RSS in the Classroom

An RSS feed is like a window on the world, a lens through which we view a place, a person, or a situation. For these reasons it is very important when we are assigning feeds to students as required reading to closely consider why we are doing so. A major goal I have for students in my classroom is that they become more informed of different nations, cultures, and ways of living around the globe. Teaching young teenagers in a small community, my classroom is for some of them their first real contact with people from around the world so I need to be very careful about the impressions they form.
For example, most of my students would have very limited knowledge of life in Asia or Africa. They know bits and pieces about poverty and difficulties gleaned from glancing at tv commercials or picked up from friends or magazines, but that is mainly it. When I begin to require them to read blogs like Nata Village or Afrigadget, it gives them a deeper understanding of what these places are like from real sources of information. These choices of reading material that I have brought into my classroom are probably more important than any novel or other piece of writing they will work with in my room as they will spend much more time with them, often having to read something for months before I will allow them to remove a specific source from their feeds if they wish.
Also important with RSS in classrooms is the number and topics of feeds that are being used in a classroom.

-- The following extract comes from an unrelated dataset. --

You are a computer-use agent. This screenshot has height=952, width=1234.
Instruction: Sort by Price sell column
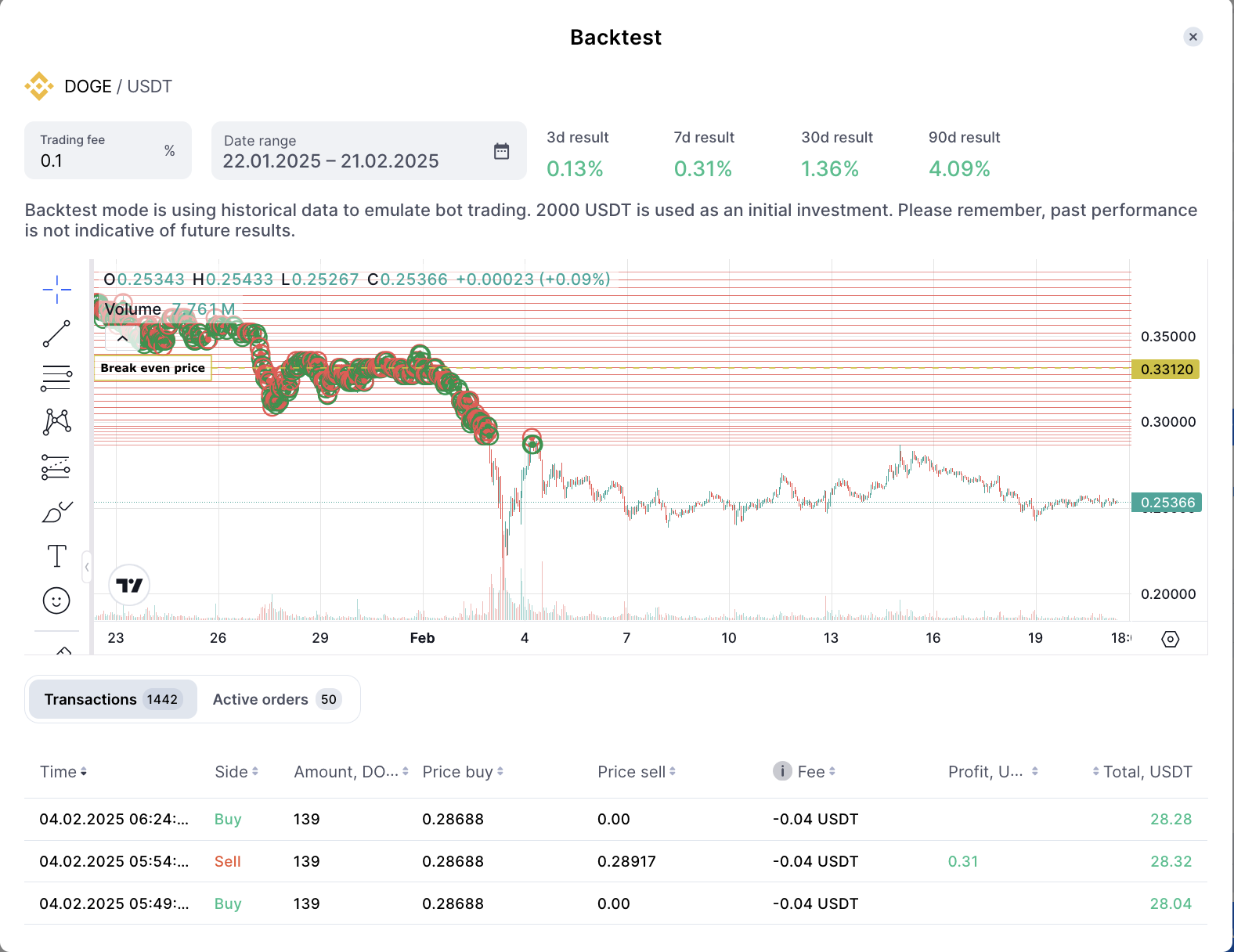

What topics are important enough that I want my kids to read about them on a regular basis? When I was stuck with print resources, I often had little choice. I was given certain novels in my classroom and I had access to a limited amount of magazines or newspapers that I could get information from to share with my class. But now with RSS, we can design a set of feeds on almost any topic. If I want them to be immersed in issues from Africa or Asia, we can find a number of quality feeds to work with. If we need blogs and sources about technology, or space, or scientific issues, we can find those as well. I locate a few base sources of information, the students find others and then I can put all of these feeds together onto a single iGoogle tab which I share with the class. Free information from authentic sources that is constantly updated on any topic of our choice.
It is always interesting to have students find blogs that may be conflicting in their views of a certain topic. When we looked at global warming earlier this year, students found dozens of different sources of information, many of them speaking passionately either about their belief in this issue or against it. I had people read both and then the debates raged before we came to some understanding as a class about our beliefs. Many students were very surprised to see the differences of opinions that were being raised and this gave them another window on how opinions form. Some of my students are also not impressed with me when I refuse to give them answers to questions like these as I want them to form their own opinions which I also ask them to defend based on evidence they have read.
Finding and organizing feeds and making time available to use them in classrooms mean changing our relationship with the information available to our students and as the model of access changes and our ability to bring in multiple points of view from around the globe expands, I'm left with many questions about helping students to see the world in new ways.